Abstract
PURPOSE: The purpose of this study was to describe the education, policy, practice, and risk management strategies of nurses performing conservative sharp wound debridement (CSWD) in Canada, prior to the release of the Canadian Association for Enterostomal Therapy Evidence-Based Recommendations for Conservative Sharp Wound Debridement.
DESIGN: Data collection was based on a nonrandomized, nonexperimental study design and reported using descriptive statistics.

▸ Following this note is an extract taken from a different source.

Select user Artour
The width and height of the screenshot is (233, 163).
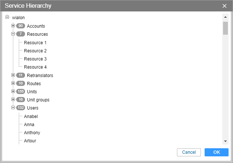[x=30, y=141]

METHODS: Invitations for health care professionals to participate in a CSWD scan were sent to 4315 people via e-mail through the membership lists of 2 Canadian voluntary professional wound care associations. Skip logic screened out respondents who had no experience in CSWD (n = 57). The total number of professionals who participated was 487. A 26-question electronic scan addressed demographics, education, policy, practice, and risk/quality issues related to CSWD. A comment section was included for some questions.
SUBJECTS AND SETTING: A selected subsample of 397 nurses was chosen from the original total of 487 respondents. Nonnurse respondents were excluded due to the low total number of participants in each of these other professional categories.
RESULTS: Nurses perform CSWD in all types of care settings in Canada from outpost nursing stations to hospital wards, homes, and long-term care facilities. The wound education preparation reported varied. The most frequently reported formal wound care education was a 2-day course (59%; n = 220), followed by an enterostomal therapy course (42%; n = 155) and the International Interdisciplinary Wound Care Course (26%; n = 98), with overlapping preparation evident. Eleven percent of respondents (n = 47) reported having taken no formal wound course, and 7% (n = 27) taught themselves to perform CSWD. Twenty-eight percent of nurses (n = 112) were unclear about whether CSWD was within their scope of practice or replied that it was not, and 69% (n = 273) did not know if there was provincial legislation that restricted their practice of CSWD. Forty-eight percent of nurses (n = 181) reported that their institutions do not have policies on CSWD, and 9% (n = 35) did not know. Adverse events associated with CSWD were reported by 196 respondents, with minor bleeding reported most frequently (98% n = 192) by those who answered the question.
CONCLUSIONS: The education, policy, practice, and risk management of nurses practicing CSWD could benefit from development and dissemination of a set of National Standards and Competencies for this high-risk wound intervention.